Pakistani security personnel look at the fire flaring up from the main gas pipeline after a bomb explosion by suspected militants at Dera Murad Jamali in Nasirabad district early February 10, 2011. Militants blew up a key gas pipeline in the insurgency-hit southwestern Pakistani province of Baluchistan on February 10 suspending supplies to tens of thousand of consumers, officials said.

A suicide bomber has attacked an army facility in Pakistan's troubled north-west, killing at least 31 people and injuring 40 others, officials say. Police described the bomber, who struck in the city of Mardan, as a male teenager dressed in school uniform. He attacked as recruits conducted morning exercises.
Correspondents say there has been a relative lull in the number of attacks on the army in the region, where Taliban militants are active.

A Taliban spokesman said the militants had carried out the bombing. The Mardan bombing points to the continuing ability of militants in the north-west to strike at high security locations. The use of a bomber in his late teens is not unusual, but the fact that he wore the uniform of a college located inside the military area helped him slip past at least six security checkpoints before hitting his target.  The Taliban have been trying to launch an attack within the Mardan cantonment, or military area, since 2008. In May that year, a suicide bomber blew himself up near a bakery in the cantonment after he failed to get through a police checkpoint.

In July 2010, a group of militants scaled the rear walls of the cantonment to launch a gun and bomb attack, but were beaten back by the police and troops.  The latest attack comes after a long lull, and days after the army launched an operation in the nearby Mohmand tribal region.
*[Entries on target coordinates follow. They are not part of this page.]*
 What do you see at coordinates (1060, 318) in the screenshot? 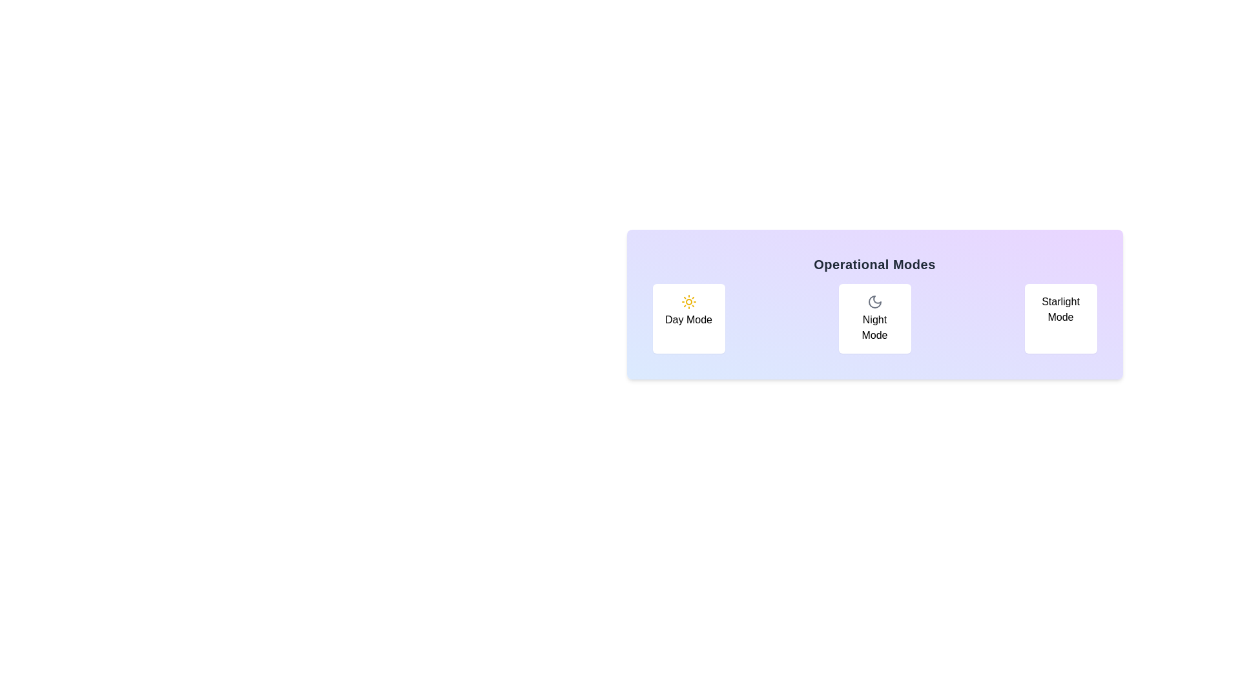
I see `the button labeled Starlight Mode to observe the hover effect` at bounding box center [1060, 318]. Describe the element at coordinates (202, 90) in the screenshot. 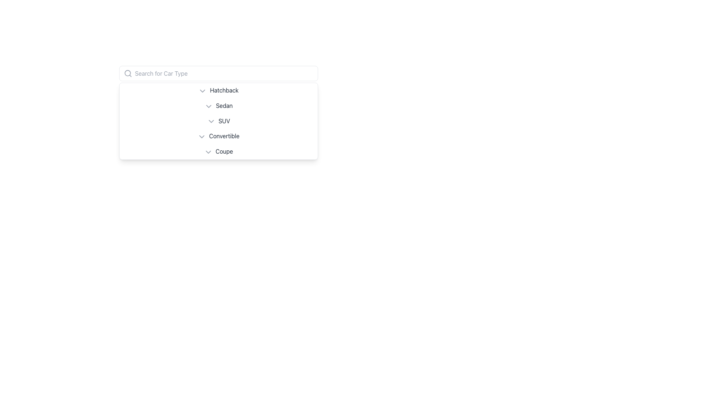

I see `the downward-facing chevron icon located to the left of the 'Hatchback' label in the first item of the dropdown menu` at that location.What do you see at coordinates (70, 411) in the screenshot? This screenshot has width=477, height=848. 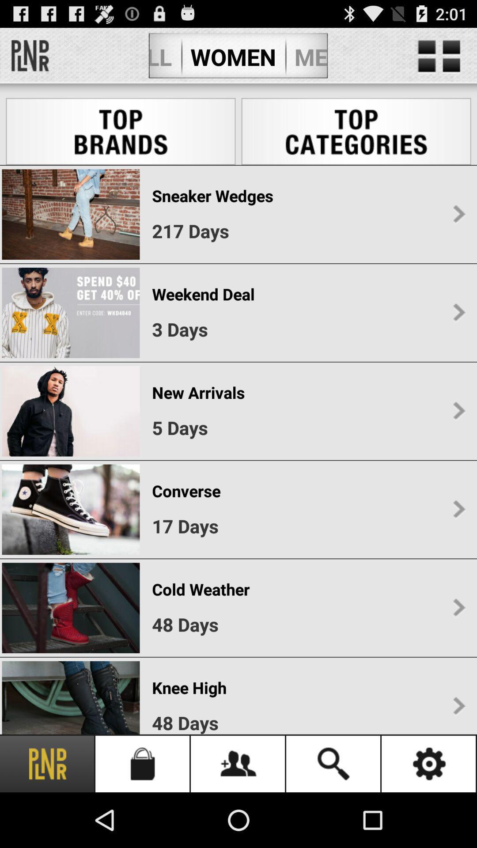 I see `the third image under top brands` at bounding box center [70, 411]. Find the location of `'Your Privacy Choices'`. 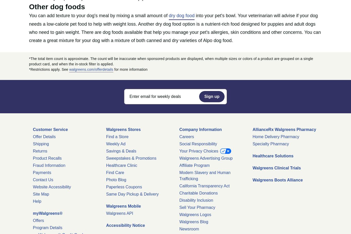

'Your Privacy Choices' is located at coordinates (199, 151).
Prime Minister Yusuf Raza Gilani condemned the attack on the Punjab Regiment Centre.  "Such cowardly attacks cannot affect the morale of the security agencies and the resolve of the nation to eradicate terrorism," he said in a statement.

Mardan police official Abdullah Khan told the BBC that the teenage bomber had been wearing the uniform of a school located in the area, Aziz Bhatti College.  The bomber struck as recruits were doing physical training on the parade ground, he said.  A bomb attack on the same centre in 2006 killed at least 20 soldiers.
The Punjab Regiment is one of Pakistan's most famous military units. There has been an increasing use of teenage bombers across Pakistan.
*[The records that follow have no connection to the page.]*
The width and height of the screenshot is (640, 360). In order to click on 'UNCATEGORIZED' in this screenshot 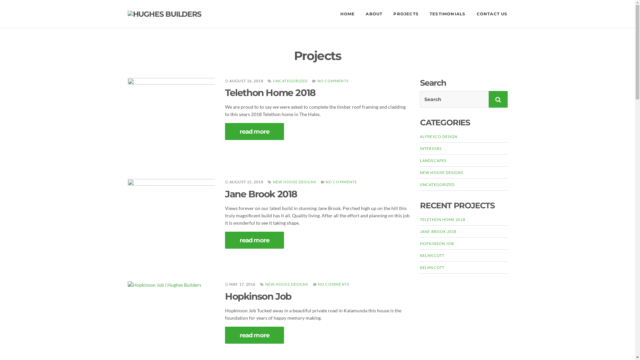, I will do `click(290, 80)`.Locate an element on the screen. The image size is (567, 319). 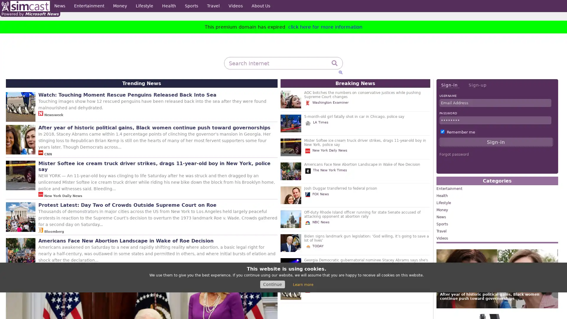
Sign-up is located at coordinates (477, 85).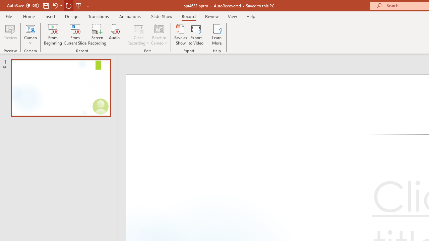  What do you see at coordinates (48, 5) in the screenshot?
I see `'Quick Access Toolbar'` at bounding box center [48, 5]. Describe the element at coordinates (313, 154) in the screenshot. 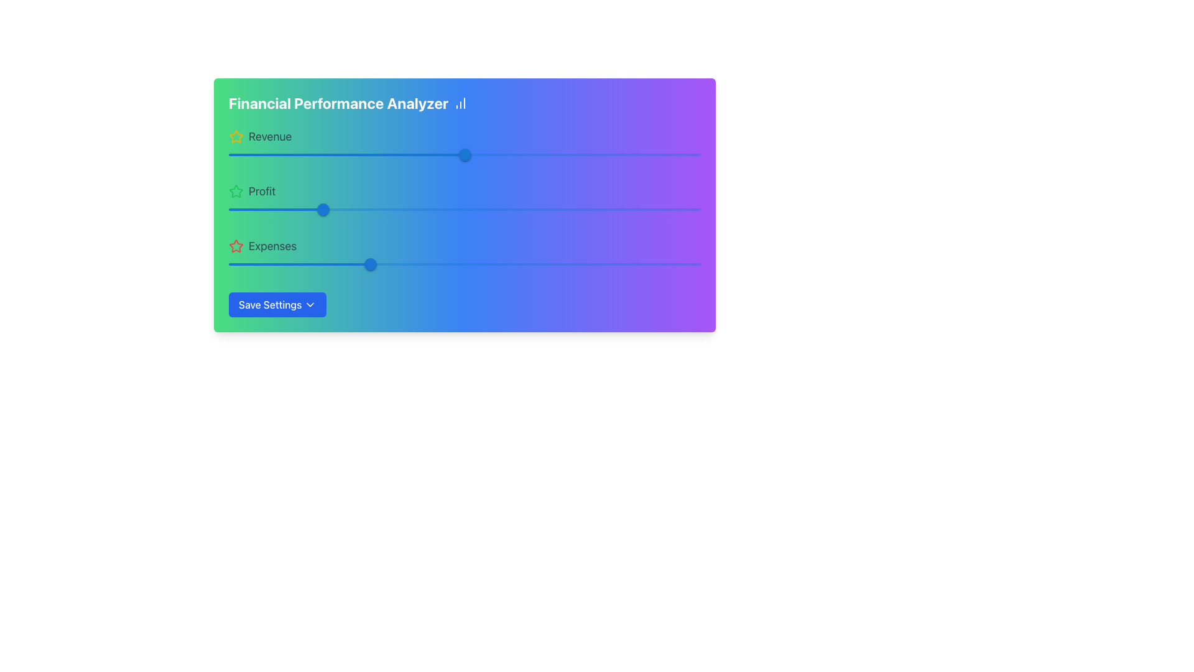

I see `the Revenue slider` at that location.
Pakistani troops have found whole camps in the north-west where children as young as 10 or 12 were being trained to become suicide attackers, our correspondent says. Speaking to AFP news agency from an undisclosed location, Taliban spokesman Azam Tariq said the organisation carried out Thursday's attack, and was proud to avenge people killed by US drone attacks and by military operations in the tribal areas.
The Taliban, he said, would continue to carry out attacks on "those who protect the Americans".